--- EXCERPT Enclosed Below ---

Gay and bisexual men are more likely to suffer skin cancer than straight men, according to a study. This is the latest health and lifestyle news.

According to the researchers from Brigham and Women’s Hospital in the US, rates of skin cancer were higher among gay and bisexual men compared to heterosexual men but lower among bisexual women than heterosexual women.

Rates of skin cancer were 8.1 per cent among gay men and 8.4 per cent among bisexual men, statistically higher than the rate of 6.7 percent among heterosexual men.

Smaller studies have reported higher usage of indoor tanning beds among sexual minority men, a known risk factor for skin cancer.

Gay men cancer
The researchers compared skin cancer rates among heterosexual men to rates in gay or bisexual men and compared rates among heterosexual women to lesbian or bisexual women. Pixabay

“It’s absolutely critical that we ask about sexual orientation and gender identity in national health surveys; if we never ask the question, we’d never know that these differences exist,” said corresponding author Arash Mostaghimi from the Brigham.

--- End of Enclosed EXCERPT ---
--- RECORDS SHOWN Enclosed Below ---

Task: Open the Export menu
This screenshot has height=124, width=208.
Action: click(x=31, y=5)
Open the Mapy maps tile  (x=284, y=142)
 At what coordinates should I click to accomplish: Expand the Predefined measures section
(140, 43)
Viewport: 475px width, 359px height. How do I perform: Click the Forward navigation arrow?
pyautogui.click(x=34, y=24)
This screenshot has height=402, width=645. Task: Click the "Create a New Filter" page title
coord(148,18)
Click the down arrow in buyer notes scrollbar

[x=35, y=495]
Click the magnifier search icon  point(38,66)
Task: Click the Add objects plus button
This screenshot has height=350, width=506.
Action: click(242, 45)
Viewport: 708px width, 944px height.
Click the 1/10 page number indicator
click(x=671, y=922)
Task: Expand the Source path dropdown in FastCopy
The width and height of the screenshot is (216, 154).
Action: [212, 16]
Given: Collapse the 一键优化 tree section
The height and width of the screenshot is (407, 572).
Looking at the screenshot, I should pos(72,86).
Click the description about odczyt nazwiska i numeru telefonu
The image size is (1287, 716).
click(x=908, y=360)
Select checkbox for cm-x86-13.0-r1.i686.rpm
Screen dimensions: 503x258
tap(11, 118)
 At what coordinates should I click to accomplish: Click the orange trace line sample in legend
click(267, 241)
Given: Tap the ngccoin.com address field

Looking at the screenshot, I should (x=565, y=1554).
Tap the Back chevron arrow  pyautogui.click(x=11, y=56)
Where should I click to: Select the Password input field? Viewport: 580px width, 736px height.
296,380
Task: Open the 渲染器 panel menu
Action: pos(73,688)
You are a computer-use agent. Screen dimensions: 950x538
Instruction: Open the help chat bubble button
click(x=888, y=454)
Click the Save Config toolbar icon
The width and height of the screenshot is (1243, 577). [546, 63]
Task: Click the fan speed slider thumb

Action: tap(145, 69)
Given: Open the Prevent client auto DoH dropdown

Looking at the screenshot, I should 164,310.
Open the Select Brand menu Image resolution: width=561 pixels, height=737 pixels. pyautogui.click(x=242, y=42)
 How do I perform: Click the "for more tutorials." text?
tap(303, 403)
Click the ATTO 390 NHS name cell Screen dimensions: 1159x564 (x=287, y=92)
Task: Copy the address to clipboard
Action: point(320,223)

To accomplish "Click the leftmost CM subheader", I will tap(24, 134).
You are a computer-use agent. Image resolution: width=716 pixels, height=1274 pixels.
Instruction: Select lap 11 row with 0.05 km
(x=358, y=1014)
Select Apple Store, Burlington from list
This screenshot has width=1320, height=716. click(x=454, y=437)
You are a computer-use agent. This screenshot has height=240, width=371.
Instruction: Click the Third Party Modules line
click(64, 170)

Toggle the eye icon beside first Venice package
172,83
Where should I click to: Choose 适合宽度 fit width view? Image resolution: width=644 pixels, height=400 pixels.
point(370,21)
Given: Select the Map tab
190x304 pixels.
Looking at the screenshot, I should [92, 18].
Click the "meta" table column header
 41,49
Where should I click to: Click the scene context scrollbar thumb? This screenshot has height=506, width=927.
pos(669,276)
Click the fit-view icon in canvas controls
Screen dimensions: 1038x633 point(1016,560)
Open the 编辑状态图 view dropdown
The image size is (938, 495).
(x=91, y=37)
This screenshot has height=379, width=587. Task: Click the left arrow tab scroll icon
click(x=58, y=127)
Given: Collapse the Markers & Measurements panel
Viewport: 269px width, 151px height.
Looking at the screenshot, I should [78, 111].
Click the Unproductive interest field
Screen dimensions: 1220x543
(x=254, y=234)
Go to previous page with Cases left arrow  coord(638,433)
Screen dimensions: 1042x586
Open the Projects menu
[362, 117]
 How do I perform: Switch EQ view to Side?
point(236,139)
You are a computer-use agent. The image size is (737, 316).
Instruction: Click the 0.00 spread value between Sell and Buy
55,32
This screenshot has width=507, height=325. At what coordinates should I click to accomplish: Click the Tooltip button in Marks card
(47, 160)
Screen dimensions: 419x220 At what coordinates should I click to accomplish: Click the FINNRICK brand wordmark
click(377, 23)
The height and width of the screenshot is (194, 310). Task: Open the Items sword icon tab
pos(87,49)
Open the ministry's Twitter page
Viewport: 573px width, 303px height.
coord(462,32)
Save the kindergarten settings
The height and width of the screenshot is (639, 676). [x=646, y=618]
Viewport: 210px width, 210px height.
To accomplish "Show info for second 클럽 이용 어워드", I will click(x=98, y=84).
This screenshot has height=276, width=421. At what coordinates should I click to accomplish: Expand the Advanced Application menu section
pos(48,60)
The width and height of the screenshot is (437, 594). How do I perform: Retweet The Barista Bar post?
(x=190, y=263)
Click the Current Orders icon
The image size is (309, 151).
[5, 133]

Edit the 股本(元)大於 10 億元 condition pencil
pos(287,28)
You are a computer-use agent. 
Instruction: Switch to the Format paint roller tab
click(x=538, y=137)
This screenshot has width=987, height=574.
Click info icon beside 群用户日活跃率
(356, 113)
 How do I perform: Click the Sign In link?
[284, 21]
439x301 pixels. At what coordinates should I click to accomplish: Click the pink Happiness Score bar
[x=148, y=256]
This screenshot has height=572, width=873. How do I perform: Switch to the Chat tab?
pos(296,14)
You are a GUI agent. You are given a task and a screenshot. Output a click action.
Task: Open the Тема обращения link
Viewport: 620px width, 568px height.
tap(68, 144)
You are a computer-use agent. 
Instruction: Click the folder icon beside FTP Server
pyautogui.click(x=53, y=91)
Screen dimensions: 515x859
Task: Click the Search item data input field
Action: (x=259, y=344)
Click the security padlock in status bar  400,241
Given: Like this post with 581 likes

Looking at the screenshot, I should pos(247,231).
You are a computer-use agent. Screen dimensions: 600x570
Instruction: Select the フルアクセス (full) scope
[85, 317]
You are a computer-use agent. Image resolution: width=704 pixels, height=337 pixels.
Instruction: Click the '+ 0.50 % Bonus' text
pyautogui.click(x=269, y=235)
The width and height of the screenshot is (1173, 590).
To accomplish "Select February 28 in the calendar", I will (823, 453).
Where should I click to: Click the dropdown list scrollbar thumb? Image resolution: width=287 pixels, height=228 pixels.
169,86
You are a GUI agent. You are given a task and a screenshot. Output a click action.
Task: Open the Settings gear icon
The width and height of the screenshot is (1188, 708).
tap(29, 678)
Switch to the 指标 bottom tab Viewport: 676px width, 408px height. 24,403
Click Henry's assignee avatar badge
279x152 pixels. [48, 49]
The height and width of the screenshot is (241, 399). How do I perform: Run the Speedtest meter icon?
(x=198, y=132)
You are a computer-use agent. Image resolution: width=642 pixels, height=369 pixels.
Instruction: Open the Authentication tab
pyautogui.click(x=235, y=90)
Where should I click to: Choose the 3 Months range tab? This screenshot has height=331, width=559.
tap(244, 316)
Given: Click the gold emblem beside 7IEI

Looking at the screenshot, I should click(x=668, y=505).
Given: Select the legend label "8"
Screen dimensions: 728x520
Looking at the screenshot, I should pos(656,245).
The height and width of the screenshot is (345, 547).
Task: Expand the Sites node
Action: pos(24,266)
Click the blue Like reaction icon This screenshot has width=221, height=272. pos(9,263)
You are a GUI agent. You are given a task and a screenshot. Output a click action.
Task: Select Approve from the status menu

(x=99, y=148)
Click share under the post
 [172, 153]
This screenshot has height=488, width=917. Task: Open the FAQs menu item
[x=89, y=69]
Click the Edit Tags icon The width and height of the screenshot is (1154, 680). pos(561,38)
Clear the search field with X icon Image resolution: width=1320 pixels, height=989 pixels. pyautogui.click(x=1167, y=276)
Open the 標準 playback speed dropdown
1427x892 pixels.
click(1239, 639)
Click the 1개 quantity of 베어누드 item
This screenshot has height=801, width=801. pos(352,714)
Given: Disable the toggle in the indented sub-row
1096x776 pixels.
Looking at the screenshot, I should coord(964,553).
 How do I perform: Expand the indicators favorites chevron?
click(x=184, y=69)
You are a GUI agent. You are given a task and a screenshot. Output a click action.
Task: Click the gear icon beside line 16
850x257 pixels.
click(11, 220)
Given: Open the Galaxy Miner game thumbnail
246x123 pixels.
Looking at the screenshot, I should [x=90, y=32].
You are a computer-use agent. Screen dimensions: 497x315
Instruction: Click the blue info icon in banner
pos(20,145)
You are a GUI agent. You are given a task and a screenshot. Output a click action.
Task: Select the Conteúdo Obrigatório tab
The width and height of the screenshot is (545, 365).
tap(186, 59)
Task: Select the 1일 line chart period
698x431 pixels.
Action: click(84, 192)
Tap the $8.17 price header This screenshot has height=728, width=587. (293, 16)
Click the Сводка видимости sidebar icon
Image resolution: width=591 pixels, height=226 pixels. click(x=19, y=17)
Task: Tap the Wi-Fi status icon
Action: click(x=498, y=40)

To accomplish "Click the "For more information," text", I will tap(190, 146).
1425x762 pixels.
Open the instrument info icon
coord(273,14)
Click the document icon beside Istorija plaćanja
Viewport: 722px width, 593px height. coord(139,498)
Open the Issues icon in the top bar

--- End of Enclosed RECORDS SHOWN ---

| PROBLEM |
Continue the excerpt on skin cancer rates among gay and bisexual men, starting after its last sentence. The records are not needed for anything here.

| RESULT FOR THIS EXERCISE |
For the findings, published in the journal JAMA Dermatology, the research team lveraged data from the Behavioural Risk Factor Surveillance System (BRFSS), using data collected from annual questionnaires from 2014 to 2018.

The Centers for Disease Control (CDC) uses the BRFSS to collect information about risk factors and behaviors among adults. About 450,000 adults are interviewed by telephone by the BRFSS each year.

The researchers compared skin cancer rates among heterosexual men to rates in gay or bisexual men and compared rates among heterosexual women to lesbian or bisexual women.

Skin cancer rates were 5.9 per cent among lesbian women and 6.6 per cent among heterosexual women, which was not a statistically significant difference.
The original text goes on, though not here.